■ Exercise goal: Exactly the lines from the one holding "You are a GUI" through the final line of the data are wanted, copied as written.

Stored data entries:

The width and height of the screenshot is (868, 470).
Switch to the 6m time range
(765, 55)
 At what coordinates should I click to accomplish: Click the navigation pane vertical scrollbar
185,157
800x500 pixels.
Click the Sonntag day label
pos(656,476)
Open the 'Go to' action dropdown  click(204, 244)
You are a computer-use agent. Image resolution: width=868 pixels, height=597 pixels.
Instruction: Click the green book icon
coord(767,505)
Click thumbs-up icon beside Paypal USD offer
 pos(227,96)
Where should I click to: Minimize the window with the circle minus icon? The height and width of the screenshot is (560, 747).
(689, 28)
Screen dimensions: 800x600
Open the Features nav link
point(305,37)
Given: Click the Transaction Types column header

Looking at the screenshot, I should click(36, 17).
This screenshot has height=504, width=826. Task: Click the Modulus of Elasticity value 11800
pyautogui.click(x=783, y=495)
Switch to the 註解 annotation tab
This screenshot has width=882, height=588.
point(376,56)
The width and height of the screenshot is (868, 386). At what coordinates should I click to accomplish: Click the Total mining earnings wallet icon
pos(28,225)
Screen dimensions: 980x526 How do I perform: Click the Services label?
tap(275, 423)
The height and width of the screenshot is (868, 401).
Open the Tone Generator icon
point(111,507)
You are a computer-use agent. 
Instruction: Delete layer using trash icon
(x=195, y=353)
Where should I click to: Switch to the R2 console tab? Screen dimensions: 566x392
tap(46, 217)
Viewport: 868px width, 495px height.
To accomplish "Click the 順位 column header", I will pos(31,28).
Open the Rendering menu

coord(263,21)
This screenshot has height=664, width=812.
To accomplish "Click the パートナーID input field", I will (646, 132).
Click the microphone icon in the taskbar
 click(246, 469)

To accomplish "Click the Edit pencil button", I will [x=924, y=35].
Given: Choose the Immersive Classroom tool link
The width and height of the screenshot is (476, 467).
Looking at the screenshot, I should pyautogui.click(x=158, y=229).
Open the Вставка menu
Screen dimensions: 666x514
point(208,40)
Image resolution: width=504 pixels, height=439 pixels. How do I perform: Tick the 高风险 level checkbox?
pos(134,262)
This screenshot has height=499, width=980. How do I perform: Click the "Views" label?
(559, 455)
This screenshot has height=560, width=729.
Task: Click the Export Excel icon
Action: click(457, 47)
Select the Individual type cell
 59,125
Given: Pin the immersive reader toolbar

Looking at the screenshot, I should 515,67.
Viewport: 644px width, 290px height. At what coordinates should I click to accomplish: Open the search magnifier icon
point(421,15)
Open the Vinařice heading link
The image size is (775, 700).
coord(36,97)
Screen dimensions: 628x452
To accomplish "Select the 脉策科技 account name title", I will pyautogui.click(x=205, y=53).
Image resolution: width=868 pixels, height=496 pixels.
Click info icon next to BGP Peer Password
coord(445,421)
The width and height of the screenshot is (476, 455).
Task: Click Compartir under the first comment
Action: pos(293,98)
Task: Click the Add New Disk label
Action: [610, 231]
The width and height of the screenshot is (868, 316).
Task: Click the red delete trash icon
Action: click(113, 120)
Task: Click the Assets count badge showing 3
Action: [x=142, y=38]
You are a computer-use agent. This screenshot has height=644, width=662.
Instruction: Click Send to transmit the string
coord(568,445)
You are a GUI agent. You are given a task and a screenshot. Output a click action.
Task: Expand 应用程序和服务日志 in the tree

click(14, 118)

■ Result of this exercise:
You are a GUI agent. You are given a task and a screenshot. Output a click action.
Task: Expand 应用程序和服务日志 in the tree

click(14, 118)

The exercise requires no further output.